───── Data for analysis
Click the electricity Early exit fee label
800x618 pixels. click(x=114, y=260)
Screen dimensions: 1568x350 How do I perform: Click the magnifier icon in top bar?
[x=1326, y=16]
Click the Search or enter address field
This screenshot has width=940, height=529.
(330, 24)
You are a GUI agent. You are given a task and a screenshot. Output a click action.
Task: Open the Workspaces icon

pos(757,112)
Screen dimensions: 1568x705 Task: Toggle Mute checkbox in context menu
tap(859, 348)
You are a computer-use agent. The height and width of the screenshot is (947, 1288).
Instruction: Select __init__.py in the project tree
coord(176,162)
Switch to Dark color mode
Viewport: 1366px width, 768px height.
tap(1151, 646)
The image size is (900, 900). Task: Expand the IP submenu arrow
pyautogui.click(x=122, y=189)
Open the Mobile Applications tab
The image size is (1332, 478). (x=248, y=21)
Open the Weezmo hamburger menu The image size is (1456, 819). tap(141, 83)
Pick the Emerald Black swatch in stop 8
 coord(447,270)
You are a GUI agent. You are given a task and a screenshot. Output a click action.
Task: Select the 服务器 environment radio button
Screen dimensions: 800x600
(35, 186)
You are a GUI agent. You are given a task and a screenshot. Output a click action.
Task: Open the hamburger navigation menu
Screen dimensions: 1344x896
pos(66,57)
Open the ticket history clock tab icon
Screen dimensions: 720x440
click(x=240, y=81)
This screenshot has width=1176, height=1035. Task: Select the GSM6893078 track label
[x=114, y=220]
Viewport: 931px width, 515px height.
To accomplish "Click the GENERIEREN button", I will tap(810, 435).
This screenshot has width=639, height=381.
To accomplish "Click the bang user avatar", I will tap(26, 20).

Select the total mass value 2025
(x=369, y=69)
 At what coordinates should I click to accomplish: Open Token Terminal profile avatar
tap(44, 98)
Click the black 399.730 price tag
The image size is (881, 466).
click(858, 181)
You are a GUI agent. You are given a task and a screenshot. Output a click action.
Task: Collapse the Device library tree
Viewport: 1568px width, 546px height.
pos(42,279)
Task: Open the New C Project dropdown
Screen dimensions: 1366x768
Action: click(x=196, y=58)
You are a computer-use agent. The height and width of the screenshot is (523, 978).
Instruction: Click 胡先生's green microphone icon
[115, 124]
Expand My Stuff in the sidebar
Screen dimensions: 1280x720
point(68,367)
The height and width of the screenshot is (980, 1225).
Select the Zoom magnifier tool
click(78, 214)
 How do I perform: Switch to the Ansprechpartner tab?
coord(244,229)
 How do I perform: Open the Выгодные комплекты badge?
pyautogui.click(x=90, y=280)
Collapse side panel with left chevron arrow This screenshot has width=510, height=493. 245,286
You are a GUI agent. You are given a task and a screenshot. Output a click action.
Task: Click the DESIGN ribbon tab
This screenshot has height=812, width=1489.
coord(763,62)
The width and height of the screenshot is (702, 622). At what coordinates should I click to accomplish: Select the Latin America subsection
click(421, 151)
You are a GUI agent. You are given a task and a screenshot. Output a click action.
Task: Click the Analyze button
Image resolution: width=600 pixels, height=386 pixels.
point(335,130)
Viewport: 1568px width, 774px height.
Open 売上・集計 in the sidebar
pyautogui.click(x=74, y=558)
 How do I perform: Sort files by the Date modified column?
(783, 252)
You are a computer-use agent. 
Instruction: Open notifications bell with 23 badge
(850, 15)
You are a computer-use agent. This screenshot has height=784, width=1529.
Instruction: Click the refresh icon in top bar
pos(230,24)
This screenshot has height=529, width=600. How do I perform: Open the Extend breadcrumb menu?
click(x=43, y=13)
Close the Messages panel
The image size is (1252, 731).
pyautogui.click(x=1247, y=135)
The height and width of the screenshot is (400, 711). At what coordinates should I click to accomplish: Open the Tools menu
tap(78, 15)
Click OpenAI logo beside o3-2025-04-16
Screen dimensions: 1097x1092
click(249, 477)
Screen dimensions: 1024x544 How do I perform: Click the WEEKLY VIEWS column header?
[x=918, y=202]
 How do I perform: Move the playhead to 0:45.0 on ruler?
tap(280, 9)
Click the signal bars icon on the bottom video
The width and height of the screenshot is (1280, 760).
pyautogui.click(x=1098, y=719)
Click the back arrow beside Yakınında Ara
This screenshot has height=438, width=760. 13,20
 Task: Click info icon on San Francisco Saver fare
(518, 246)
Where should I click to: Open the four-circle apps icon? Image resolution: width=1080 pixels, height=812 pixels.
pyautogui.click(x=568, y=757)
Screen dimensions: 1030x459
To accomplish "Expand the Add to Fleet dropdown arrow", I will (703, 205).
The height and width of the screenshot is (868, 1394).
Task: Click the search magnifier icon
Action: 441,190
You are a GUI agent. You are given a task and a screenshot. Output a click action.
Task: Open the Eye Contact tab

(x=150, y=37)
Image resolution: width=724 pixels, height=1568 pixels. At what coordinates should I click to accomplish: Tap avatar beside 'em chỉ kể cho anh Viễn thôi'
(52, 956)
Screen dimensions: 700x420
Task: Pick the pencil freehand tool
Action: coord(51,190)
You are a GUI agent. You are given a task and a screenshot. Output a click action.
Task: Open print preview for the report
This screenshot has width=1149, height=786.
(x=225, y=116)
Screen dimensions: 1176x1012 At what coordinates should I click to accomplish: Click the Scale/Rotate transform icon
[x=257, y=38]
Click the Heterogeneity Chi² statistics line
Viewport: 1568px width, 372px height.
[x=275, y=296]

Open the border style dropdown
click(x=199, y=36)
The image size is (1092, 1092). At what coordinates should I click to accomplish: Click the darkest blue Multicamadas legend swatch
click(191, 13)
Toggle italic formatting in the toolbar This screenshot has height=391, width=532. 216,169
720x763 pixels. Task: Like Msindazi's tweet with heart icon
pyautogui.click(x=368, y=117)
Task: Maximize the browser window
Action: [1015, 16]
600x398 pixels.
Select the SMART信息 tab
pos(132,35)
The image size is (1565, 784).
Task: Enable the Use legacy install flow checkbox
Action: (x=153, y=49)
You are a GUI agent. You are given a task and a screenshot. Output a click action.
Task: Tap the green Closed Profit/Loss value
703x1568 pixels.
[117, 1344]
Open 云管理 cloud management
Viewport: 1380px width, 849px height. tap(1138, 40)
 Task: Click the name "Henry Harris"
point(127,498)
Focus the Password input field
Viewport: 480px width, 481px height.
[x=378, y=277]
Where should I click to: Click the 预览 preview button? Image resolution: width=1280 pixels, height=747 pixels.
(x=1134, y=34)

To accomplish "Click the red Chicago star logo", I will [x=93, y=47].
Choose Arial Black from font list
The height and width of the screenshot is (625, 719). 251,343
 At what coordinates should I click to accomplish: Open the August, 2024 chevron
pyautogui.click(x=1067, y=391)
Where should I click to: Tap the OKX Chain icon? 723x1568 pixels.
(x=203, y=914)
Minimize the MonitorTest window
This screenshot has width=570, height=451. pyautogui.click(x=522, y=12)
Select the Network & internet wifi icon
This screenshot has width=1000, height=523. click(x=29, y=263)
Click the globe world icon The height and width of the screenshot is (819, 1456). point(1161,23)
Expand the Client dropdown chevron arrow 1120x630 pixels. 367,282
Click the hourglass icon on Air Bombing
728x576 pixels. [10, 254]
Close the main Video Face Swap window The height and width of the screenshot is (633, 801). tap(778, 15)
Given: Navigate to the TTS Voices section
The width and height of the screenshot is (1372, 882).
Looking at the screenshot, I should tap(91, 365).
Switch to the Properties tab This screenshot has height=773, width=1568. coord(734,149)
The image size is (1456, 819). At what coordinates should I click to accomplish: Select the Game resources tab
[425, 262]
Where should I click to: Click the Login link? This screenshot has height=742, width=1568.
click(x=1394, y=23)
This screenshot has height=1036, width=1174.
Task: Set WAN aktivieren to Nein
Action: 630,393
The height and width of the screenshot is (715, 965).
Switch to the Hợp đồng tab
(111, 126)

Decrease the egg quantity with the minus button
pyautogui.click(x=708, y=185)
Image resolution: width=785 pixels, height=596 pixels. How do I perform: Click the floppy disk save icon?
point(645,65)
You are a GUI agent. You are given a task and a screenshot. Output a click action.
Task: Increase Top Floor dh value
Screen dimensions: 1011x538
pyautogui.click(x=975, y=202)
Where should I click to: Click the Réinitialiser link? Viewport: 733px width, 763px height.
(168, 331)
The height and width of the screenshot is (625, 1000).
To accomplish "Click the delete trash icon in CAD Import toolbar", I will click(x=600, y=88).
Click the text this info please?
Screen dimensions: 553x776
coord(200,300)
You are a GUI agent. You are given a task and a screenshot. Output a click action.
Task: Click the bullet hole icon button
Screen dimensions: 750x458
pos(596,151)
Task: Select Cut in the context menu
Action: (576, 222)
──────────
Task to complete
Copy out every line of the entries where the string "Collapse" shows up.

Written solution
Task: Collapse the Device library tree
Collapse side panel with left chevron arrow This screenshot has width=510, height=493. 245,286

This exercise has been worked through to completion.